KILLING JOKE  »PYLON »

Les légendes anglaises du post punk nous reviennent avec ce qui doit bien être leur quinzième album et surtout le troisième de leur trilogie fabuleuse commencée avec  »Absolut Disent » en 2010 puis continué en 2012 avec  »MMXII » et qui signifie, à mon sens, leur troisième âge d’or après la période ayant suivit  »Night Time » en 1985, puis  »Pandemonium » sortit en 1994.

Gorgé de riffs assassins ( »New Cold War » ou encore  »I Am The Virus » sont de beaux exemples des talents de Geordie Walker) et de classiques instantanés ( »Euphoria », la meilleure chanson du nouvel album et un hymne en devenir),  »Pylon » s’avère une nouvelle claque monumentale du groupe de Notting Hill, donnant l’impression que killing Joke n’a jamais été aussi vivant et moderne dans l’approche de son art.
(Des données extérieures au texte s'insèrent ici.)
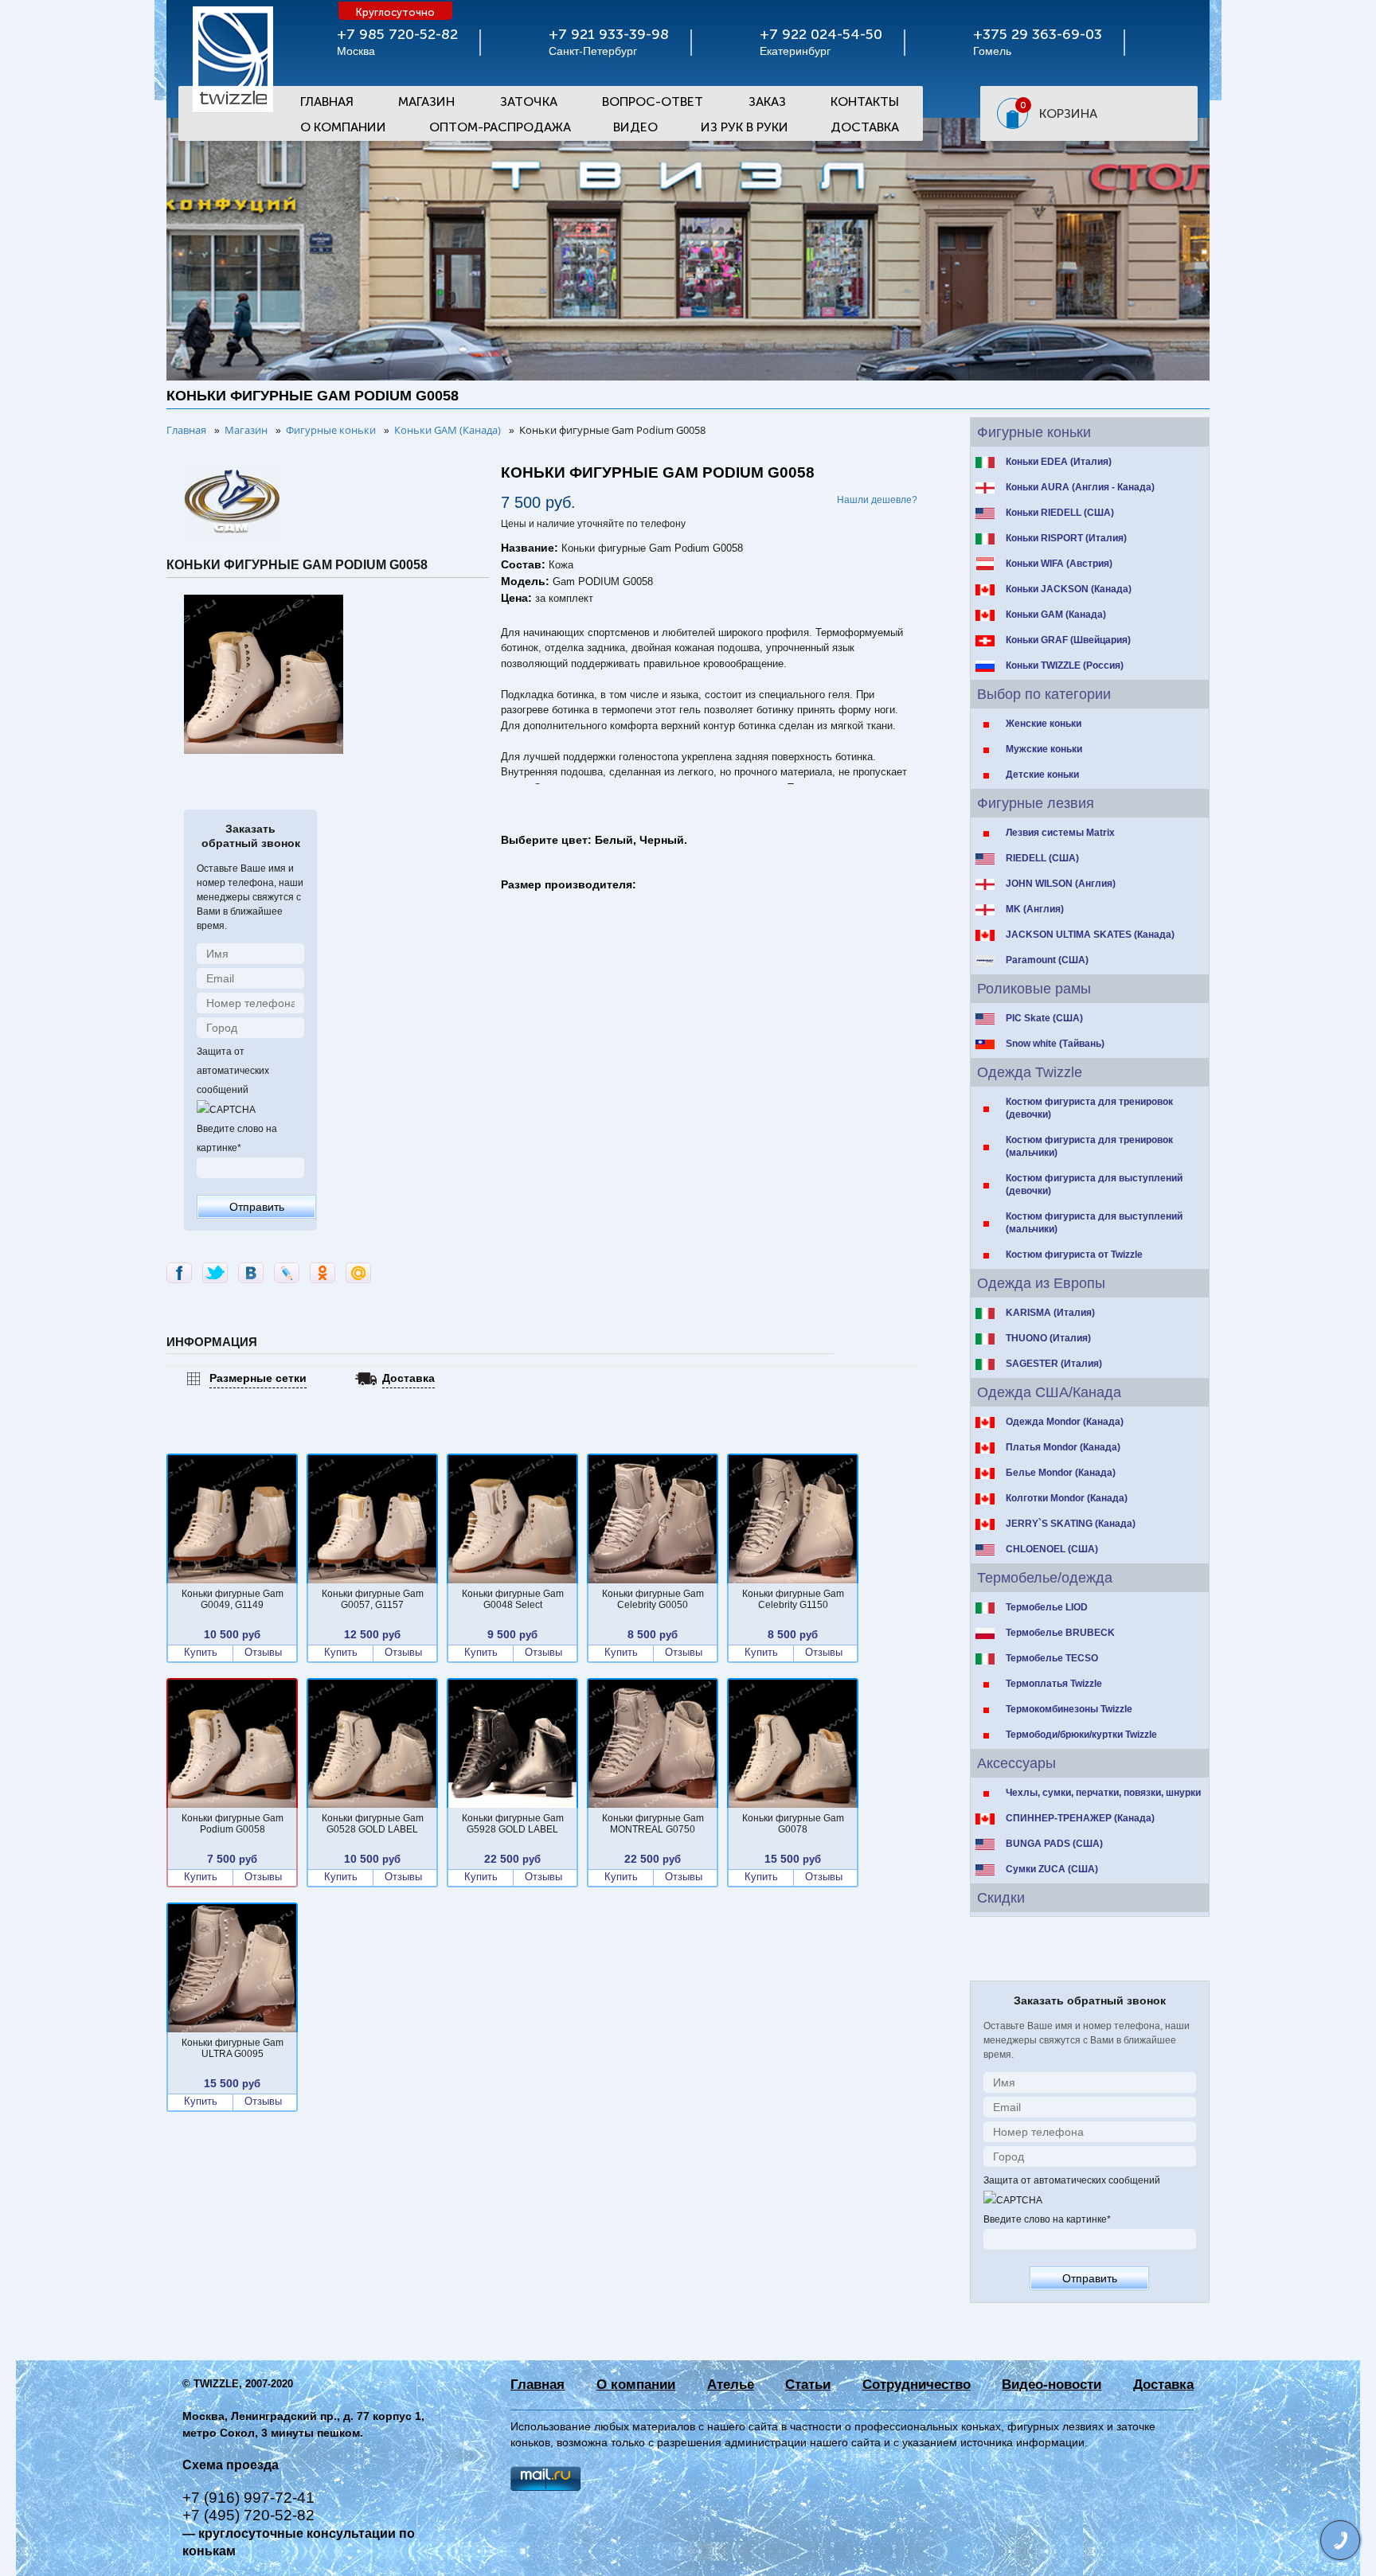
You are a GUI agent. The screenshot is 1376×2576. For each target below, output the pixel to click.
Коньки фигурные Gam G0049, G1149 (232, 1599)
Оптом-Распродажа (500, 127)
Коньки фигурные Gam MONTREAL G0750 (653, 1824)
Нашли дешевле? (877, 499)
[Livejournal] (286, 1273)
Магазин (426, 101)
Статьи (808, 2384)
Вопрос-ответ (652, 101)
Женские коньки (1043, 723)
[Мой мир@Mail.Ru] (358, 1273)
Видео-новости (1051, 2384)
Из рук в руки (744, 127)
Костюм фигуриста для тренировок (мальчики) (1089, 1146)
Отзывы (263, 1652)
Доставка (865, 127)
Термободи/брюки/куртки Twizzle (1081, 1734)
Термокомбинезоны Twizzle (1069, 1709)
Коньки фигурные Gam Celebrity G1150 (793, 1599)
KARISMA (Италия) (1050, 1312)
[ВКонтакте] (251, 1273)
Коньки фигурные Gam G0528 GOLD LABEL (373, 1824)
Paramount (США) (1047, 960)
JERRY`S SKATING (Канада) (1071, 1523)
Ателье (730, 2384)
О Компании (343, 127)
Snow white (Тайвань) (1055, 1043)
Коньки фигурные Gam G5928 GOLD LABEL (513, 1824)
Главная (327, 101)
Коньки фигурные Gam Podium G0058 (232, 1824)
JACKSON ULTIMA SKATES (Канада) (1090, 934)
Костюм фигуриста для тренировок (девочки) (1089, 1108)
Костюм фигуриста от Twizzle (1074, 1254)
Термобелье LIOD (1047, 1607)
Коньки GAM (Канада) (1056, 614)
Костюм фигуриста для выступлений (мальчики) (1094, 1223)
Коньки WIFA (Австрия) (1059, 563)
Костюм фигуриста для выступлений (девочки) (1094, 1184)
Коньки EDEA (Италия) (1059, 461)
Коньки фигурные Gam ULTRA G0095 (232, 2048)
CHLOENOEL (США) (1052, 1549)
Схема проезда (230, 2465)
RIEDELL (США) (1042, 858)
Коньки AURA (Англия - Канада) (1080, 487)
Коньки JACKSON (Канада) (1069, 589)
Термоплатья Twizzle (1054, 1683)
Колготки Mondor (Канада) (1067, 1498)
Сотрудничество (916, 2384)
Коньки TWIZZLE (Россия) (1065, 665)
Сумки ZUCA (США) (1052, 1869)
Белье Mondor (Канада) (1061, 1472)
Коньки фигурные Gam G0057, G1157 (373, 1599)
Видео (635, 127)
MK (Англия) (1035, 909)
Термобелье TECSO (1052, 1658)
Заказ (767, 101)
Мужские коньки (1044, 749)
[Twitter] (215, 1273)
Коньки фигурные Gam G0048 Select (513, 1599)
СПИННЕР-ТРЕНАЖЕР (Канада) (1080, 1818)
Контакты (865, 101)
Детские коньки (1042, 774)
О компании (635, 2384)
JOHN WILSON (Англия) (1061, 883)
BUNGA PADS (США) (1054, 1843)
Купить (200, 1652)
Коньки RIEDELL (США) (1060, 512)
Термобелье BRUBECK (1060, 1632)
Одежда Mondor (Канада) (1065, 1421)
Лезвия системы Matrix (1060, 832)
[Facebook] (179, 1273)
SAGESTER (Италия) (1054, 1363)
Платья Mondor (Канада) (1063, 1447)
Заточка (528, 101)
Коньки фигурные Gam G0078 (793, 1824)
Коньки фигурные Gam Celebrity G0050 (653, 1599)
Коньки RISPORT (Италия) (1066, 538)
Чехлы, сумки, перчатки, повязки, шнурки (1103, 1792)
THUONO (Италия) (1048, 1338)
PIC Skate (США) (1044, 1018)
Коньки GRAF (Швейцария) (1068, 640)
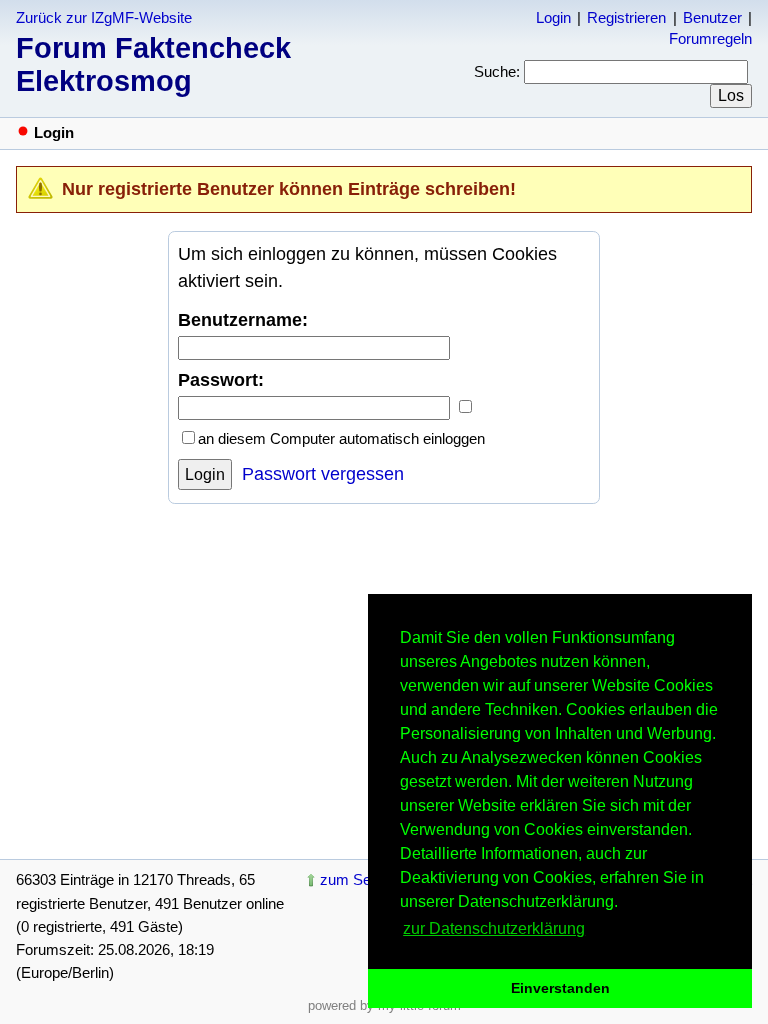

Produit entre le Royaume-Unis et Prague,  »Pylon » semble faire corps avec les deux précédents albums de Killing Joke, constituant une entrée en matière parfaite pour toutes celles et ceux qui désireraient découvrir ce groupe incomparable et véritablement sans égal, Killing Joke portant sur ses épaules (en compagnie de PIL et Wire) l’héritage musical alternatif de toute une nation. Ce ne sont pas les punks anglais qui contrediront ce fait, arborant les couleurs du groupe depuis ses débuts en 1979.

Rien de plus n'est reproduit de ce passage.